La tarea del editor no concluye con la revisión del texto. A su manera, desarrolla también una obra creadora. Con plena conciencia del sector del público al que se dirige, decide la colección a la que habrá de integrarse, orienta el diseño gráfico y establece los lineamientos básicos para un proyecto de difusión, incluido el monto de la tirada inicial.
Indispensable para la conquista del lector, el reiterado reclamo a favor del reconocimiento de las jerarquías en una vida cultural acrecentada día a día en lo cuantitativo, se reformula en términos abstractos sin traducirse en procedimientos concretos, siempre modificables en una realidad cambiante. Apresados en la inmediatez, no concedemos el tiempo necesario a la reflexión, al análisis y a la revisión de las experiencias aleccionadoras del pasado.
Mucho se ha hablado entre nosotros acerca de los errores cometidos en los setenta del pasado siglo. Poco se han estudiado las prácticas implementadas por el Ministerio de Cultura, bajo la dirección de Armando Hart, para modificar sustancialmente las perspectivas y las reglas del juego. En lo conceptual, favorecer la expansión de un clima creador se definió como función esencial en la instancia gubernamental. Muy inclusiva, la visión integradora abarcaba a escritores, artistas y a aun público muy diverso. Los primeros debían adquirir visibilidad social. Surgió entonces el Premio Nacional de Literatura, se impulsaron festivales de teatro y música, se estableció un sistema de condecoraciones y se enfatizó en la importancia de las instituciones básicas de la comunidad. Al decir de Julio García Espinosa, cada hecho cultural debía convertirse en verdadero acontecimiento.

Material proporcionado:

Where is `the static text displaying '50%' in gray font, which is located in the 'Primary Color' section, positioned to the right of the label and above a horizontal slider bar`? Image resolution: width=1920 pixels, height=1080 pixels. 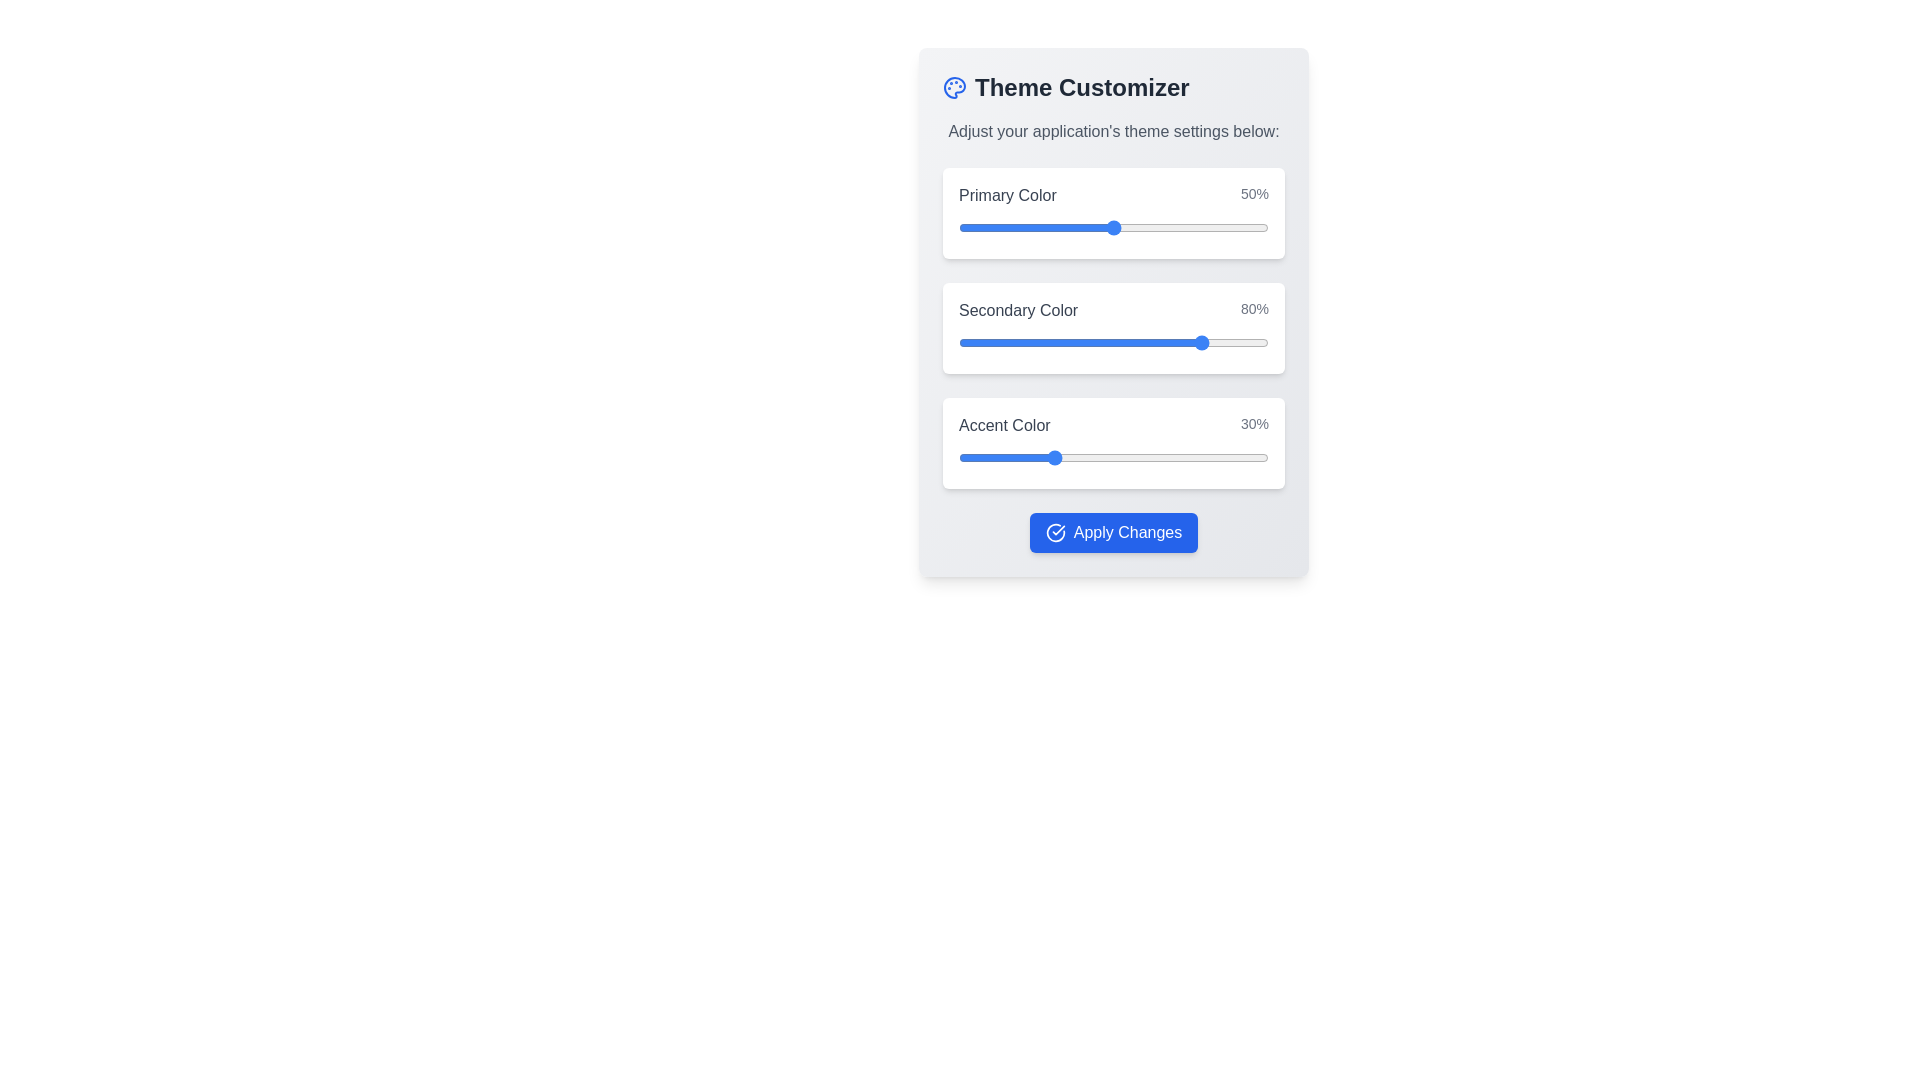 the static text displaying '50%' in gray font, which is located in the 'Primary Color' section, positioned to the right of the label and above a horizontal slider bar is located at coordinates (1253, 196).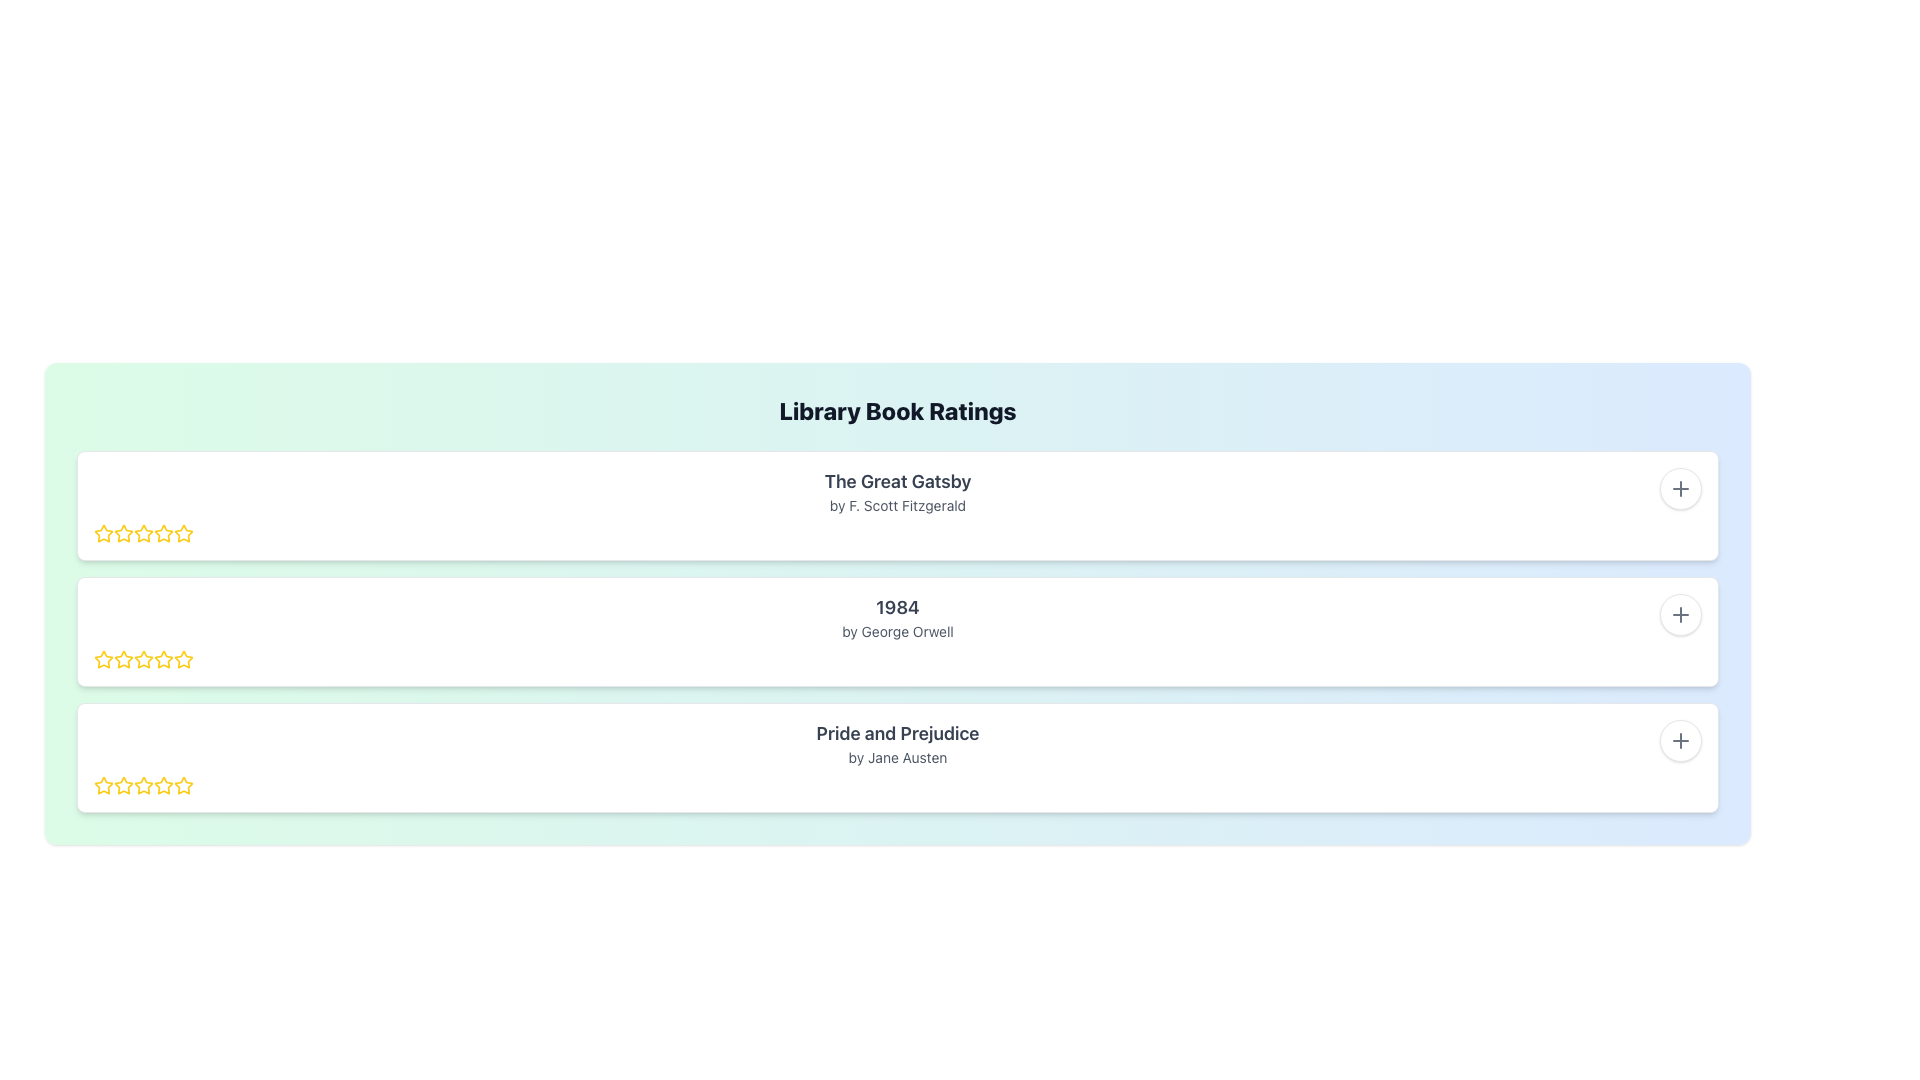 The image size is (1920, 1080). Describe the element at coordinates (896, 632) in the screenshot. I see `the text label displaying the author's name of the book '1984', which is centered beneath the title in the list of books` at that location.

Tareas pendientes:
1 – En el fragmento sobre el editor y la política cultural, ¿bajo la dirección de quién implementó el Ministerio de Cultura las prácticas que se mencionan?
2 – Retoma el fragmento sobre el editor y la política cultural a partir de su última oración.
El material va aparte y no guarda relación con el fragmento.

Resultados por tarea:
1 – Bajo la dirección de Armando Hart.

2 –
En ese contexto, apareció la figura del promotor. Algunos especialistas de la UNESCO comentaron entonces que el término “animador” les parecía más apropiado por su vínculo etimológico con “alma”. Tenían razón, porque las palabras son portadoras de sentido. Con la rutinización impuesta por la vida, el concepto define un cargo en la plantilla de los organismos y la función aligerada por la tecnología, se limita a enviar correos a partir del directorio disponible. Se impone, por tanto, volver a los orígenes. En efecto, animar significa dotar de vida a un cuerpo inerte. Ocurre que el hambre de lectura no se satisface mientras numerosos libros amarillean en almacenes y librerías. Muchos visitantes de la feria contemplan confusos una avalancha de propuestas de autores desconocidos para ellos. Indecisos e insatisfechos abandonan el lugar sin haber encontrado respuesta para sus inquietudes. Corresponde al animador identificar los distintos públicos para formular el diseño específico para seducir al lector, empeño que no puede soslayar las circunstancias actuales con el desequilibrio existente entre precios y salarios.
Pero, sobre esta temática volveré en otra ocasión. La nostalgia alimenta el espíritu y contribuye con ello al sabor de la vida. Podemos solazarnos en los recuerdos cuando nos reunimos con viejos amigos. Hoy como ayer, el presente y el futuro son nuestros desafíos fundamentales. Desde esta perspectiva, mirar hacia el pasado es un modo de validar experiencias útiles para seguir construyendo un país, línea de continuidad entre el entonces y el ahora. Este irrenunciable propósito exige seguir ampliando el territorio de una cultura socialista, inclusiva, poder espiritual que revitaliza, alienta y transforma. El análisis inminente de las instituciones culturales tendrá que partir de definiciones conceptuales nunca subordinadas a nociones burocráticas y economicistas. Solo así podremos librarnos de lastres inútiles y alcanzar eficiencia, satisfacer necesidades para transformar el gasto en inversión.